Required work.
Go through the entries below and tally each line holding the string "computer". Return the number only.

Supplied material.
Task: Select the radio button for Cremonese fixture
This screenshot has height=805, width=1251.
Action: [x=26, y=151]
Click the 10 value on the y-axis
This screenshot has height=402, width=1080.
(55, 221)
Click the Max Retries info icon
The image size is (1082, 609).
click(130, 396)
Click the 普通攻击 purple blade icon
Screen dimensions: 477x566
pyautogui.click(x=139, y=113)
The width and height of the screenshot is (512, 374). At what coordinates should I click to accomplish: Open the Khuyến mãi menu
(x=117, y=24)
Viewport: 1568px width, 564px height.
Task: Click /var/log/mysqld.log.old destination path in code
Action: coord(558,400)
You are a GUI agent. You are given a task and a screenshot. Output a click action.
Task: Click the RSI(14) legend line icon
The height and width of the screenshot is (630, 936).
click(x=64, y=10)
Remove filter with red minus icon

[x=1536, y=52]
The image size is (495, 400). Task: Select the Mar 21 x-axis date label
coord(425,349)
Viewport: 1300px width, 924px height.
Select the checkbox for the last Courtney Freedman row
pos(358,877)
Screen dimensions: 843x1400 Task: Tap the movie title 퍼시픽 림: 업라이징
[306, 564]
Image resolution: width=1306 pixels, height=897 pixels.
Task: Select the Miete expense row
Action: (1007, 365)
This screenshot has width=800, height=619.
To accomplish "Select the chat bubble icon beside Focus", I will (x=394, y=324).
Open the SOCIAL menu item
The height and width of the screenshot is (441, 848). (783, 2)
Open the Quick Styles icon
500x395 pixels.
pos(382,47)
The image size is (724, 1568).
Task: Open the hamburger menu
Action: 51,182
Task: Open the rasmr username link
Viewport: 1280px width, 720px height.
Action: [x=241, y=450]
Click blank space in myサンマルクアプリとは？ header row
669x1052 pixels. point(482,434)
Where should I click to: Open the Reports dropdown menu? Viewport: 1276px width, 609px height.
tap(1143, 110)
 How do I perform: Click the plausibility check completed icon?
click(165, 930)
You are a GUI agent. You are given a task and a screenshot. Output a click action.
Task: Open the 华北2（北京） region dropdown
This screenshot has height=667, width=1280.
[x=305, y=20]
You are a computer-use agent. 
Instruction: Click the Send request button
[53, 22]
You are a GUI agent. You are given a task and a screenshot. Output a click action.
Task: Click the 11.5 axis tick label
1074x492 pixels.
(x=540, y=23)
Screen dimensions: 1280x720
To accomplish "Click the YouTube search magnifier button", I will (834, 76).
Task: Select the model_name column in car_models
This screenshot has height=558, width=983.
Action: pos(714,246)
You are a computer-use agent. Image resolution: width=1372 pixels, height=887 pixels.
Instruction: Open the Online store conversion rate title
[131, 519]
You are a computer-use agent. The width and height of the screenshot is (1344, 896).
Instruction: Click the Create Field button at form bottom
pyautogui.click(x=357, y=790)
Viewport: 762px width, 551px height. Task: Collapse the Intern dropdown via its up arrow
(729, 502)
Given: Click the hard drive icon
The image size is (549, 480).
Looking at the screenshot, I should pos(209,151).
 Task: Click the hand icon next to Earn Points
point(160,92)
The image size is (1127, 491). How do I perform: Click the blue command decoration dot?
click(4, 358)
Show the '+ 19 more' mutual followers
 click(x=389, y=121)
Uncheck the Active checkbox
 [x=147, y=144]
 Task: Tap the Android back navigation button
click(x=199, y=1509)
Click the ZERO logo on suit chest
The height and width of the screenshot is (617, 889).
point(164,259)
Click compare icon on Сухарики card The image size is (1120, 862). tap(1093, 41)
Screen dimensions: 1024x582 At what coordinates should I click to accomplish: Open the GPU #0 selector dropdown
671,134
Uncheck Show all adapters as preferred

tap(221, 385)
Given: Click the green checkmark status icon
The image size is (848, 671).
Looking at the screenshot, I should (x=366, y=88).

Solution for this task.
3